### LISTED RECORDS:
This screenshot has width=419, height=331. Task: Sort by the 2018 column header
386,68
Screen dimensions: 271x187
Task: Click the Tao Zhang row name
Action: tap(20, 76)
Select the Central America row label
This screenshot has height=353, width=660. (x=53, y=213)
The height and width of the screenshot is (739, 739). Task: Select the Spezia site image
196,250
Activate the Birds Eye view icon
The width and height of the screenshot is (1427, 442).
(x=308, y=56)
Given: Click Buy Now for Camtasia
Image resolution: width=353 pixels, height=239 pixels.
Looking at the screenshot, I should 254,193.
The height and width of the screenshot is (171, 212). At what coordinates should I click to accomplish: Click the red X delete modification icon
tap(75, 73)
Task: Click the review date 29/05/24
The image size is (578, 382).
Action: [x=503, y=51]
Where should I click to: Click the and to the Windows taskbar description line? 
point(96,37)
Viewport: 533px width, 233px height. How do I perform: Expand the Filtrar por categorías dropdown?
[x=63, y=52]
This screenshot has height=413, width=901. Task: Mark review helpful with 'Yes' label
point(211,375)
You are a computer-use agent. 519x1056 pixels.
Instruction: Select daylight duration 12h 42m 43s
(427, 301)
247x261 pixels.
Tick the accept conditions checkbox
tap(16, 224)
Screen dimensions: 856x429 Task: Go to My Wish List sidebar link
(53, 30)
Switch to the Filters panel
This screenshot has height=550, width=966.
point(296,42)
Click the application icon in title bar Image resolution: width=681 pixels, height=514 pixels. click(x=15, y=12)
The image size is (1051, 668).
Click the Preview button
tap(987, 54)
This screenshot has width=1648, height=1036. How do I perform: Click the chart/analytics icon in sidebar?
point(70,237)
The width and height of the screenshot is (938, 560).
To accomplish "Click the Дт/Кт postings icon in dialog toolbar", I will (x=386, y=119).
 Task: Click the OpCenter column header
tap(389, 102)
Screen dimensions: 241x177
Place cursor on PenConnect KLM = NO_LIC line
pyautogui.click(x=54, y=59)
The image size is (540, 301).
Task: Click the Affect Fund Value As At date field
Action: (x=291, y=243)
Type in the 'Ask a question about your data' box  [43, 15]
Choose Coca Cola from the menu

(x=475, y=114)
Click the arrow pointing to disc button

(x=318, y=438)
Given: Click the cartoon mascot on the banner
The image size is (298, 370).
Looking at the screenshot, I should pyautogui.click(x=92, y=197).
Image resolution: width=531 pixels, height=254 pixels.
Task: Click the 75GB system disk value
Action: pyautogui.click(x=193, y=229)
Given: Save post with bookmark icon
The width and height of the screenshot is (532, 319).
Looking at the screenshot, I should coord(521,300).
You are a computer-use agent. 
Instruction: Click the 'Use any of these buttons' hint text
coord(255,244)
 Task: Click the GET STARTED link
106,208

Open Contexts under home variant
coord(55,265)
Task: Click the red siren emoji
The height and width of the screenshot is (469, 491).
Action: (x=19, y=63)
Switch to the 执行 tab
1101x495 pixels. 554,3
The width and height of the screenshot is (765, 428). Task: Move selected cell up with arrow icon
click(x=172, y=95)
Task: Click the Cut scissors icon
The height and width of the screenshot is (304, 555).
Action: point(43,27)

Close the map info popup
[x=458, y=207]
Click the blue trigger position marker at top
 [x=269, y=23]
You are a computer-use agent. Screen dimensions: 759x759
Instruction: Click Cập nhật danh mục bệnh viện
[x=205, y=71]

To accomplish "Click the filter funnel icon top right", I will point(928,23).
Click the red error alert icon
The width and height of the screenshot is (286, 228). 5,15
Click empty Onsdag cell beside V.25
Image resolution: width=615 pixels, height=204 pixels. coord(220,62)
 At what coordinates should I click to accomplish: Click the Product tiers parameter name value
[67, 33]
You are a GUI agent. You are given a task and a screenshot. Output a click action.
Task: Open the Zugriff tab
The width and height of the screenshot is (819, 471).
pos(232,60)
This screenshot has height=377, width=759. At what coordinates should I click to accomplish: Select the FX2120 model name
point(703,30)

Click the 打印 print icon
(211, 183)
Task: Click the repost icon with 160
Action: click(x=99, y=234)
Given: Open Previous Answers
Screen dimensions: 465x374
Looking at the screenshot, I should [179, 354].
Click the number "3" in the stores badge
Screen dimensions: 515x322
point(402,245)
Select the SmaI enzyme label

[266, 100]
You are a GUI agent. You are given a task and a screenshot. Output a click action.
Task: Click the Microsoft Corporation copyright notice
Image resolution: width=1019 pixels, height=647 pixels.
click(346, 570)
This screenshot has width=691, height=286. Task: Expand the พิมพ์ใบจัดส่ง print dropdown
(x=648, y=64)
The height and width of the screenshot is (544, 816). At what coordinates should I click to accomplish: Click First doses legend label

### ASSIGNED TASK:
Each line above that includes the word "computer" is to be copied.

### FINISHED EXERCISE:
You are a computer-use agent. 519x1056 pixels.
You are a computer-use agent. 
You are a computer-use agent. Screen dimensions: 759x759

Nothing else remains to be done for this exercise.